Light-front QCD(1+1) coupled to adjoint scalar matter

Abstract

We consider adjoint scalar matter coupled to QCD(1+1) in light-cone quantization on a finite ‘interval’ with periodic boundary conditions. We work with the gauge group SU(2) which is modified to SU(2) Z 2 by the non-trivial topology. The model is interesting for various nonperturbative approaches because it is the sector of zero transverse momentum gluons of pure glue QCD(2+1), where the scalar field is the remnant of the transverse gluon component. We use the Hamiltonian formalism in the gauge ∂− A + = 0. What survives in the dynamical zero mode of A +, which in other theories gives topological structure and degenerate vacua.

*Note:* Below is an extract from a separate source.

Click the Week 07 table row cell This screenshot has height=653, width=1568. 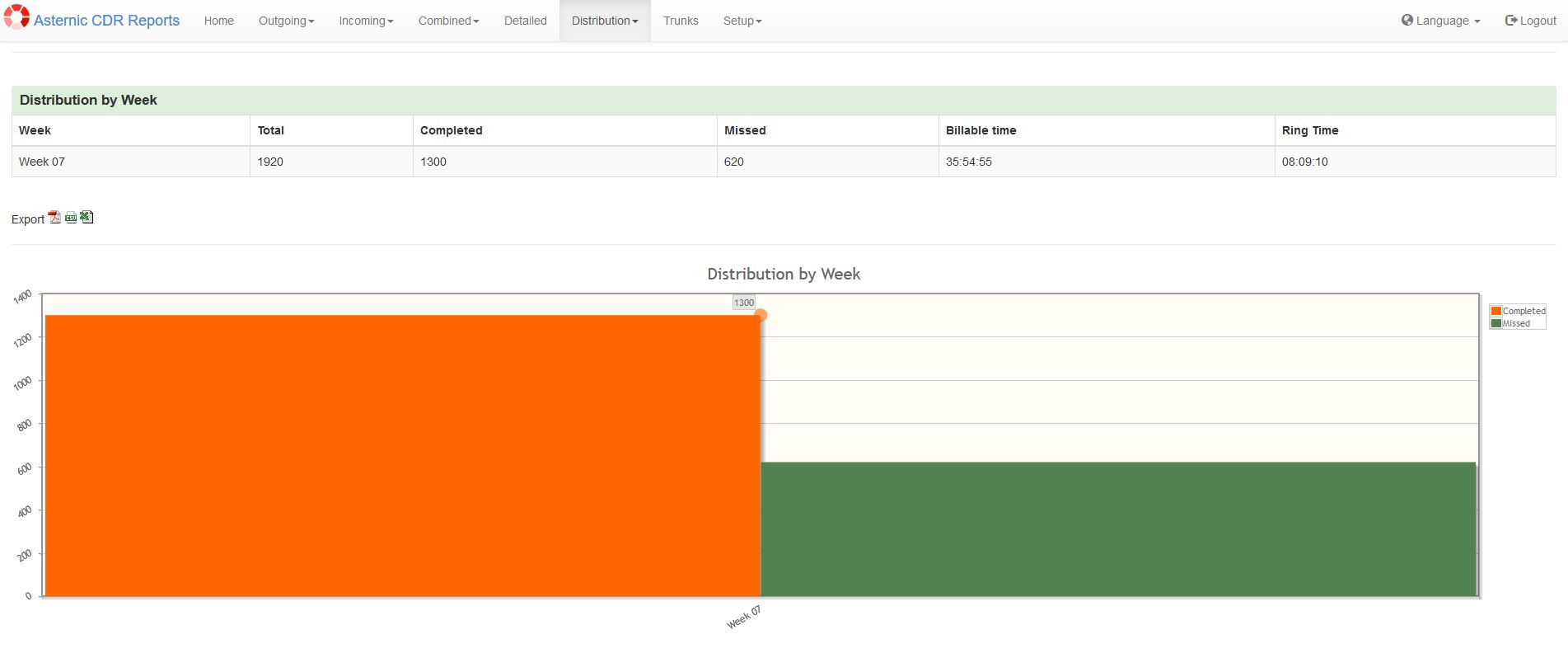(42, 162)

With a point-splitting regularization designed to preserve symmetry under large gauge transformations, an extra A + dependent term appears in the current J +. This is reminiscent of an (unwanted) anomaly. In particular, the gauge invariant charge and the similarly regulated P + no longer commute with the Hamiltonian. We show that nonetheless one can construct physical states of definite momentum which are not invariant under large gauge transformations but do transform in a well-defined way. As well, in the physical subspace we recover vanishing expectation values of the commutators between the gauge invariant charge, momentum and Hamiltonian operators. It is argued that in this theory the vacuum is nonetheless trivial and the spectrum is consistent with the results of others who have treated the large N, SU( N), version of this theory in the continuum limit.